Your output should repeat the entries below exactly. It should contain no images.

______________________________

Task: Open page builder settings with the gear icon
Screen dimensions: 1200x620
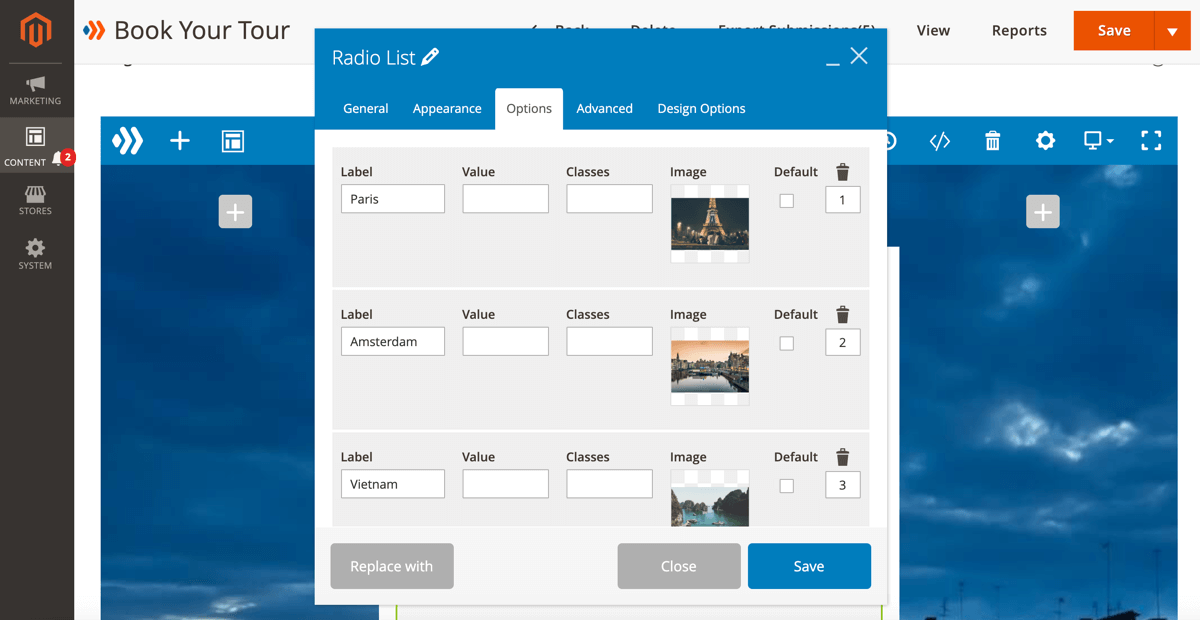Action: click(1045, 141)
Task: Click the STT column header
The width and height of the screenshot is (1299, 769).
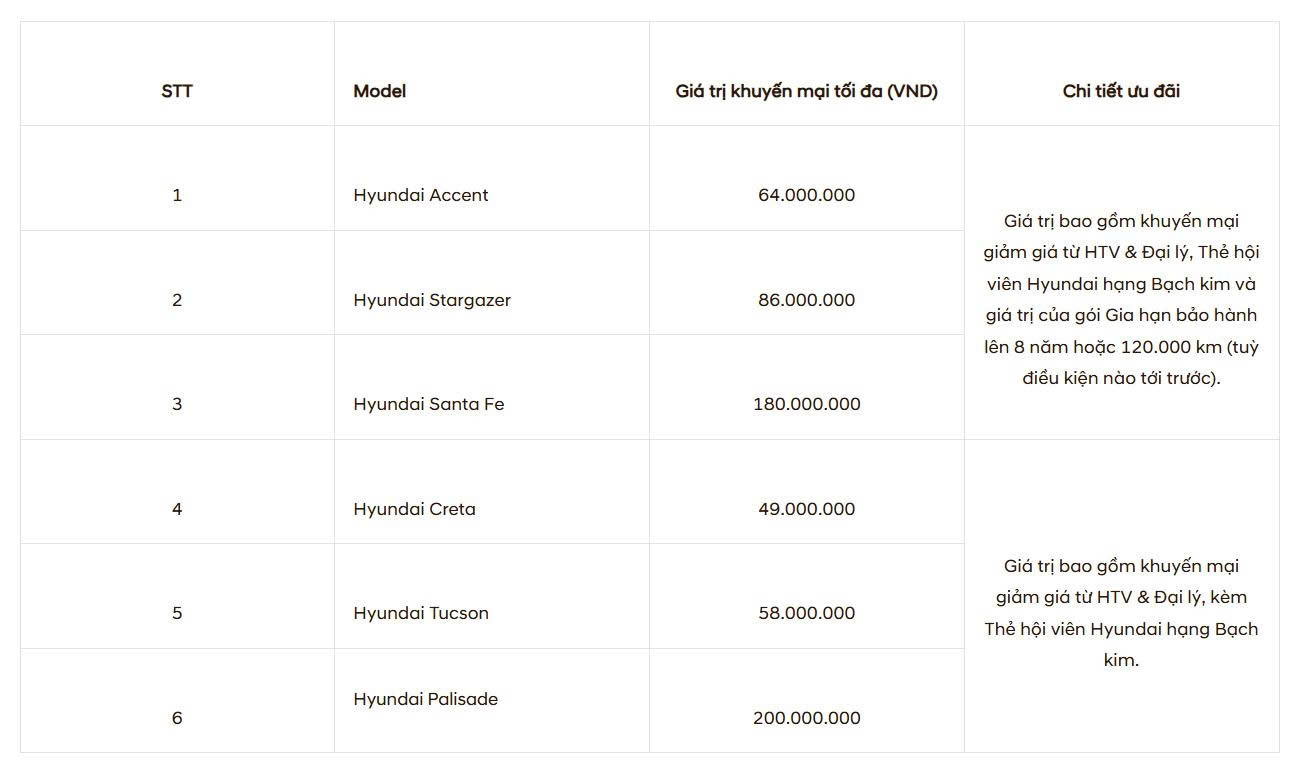Action: (177, 91)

______________________________

EXERCISE RESPONSE -
Task: Open page builder settings with the gear icon
Screen dimensions: 1200x620
Action: click(1045, 141)
Task: Click the STT column header
The width and height of the screenshot is (1299, 769).
Action: (177, 91)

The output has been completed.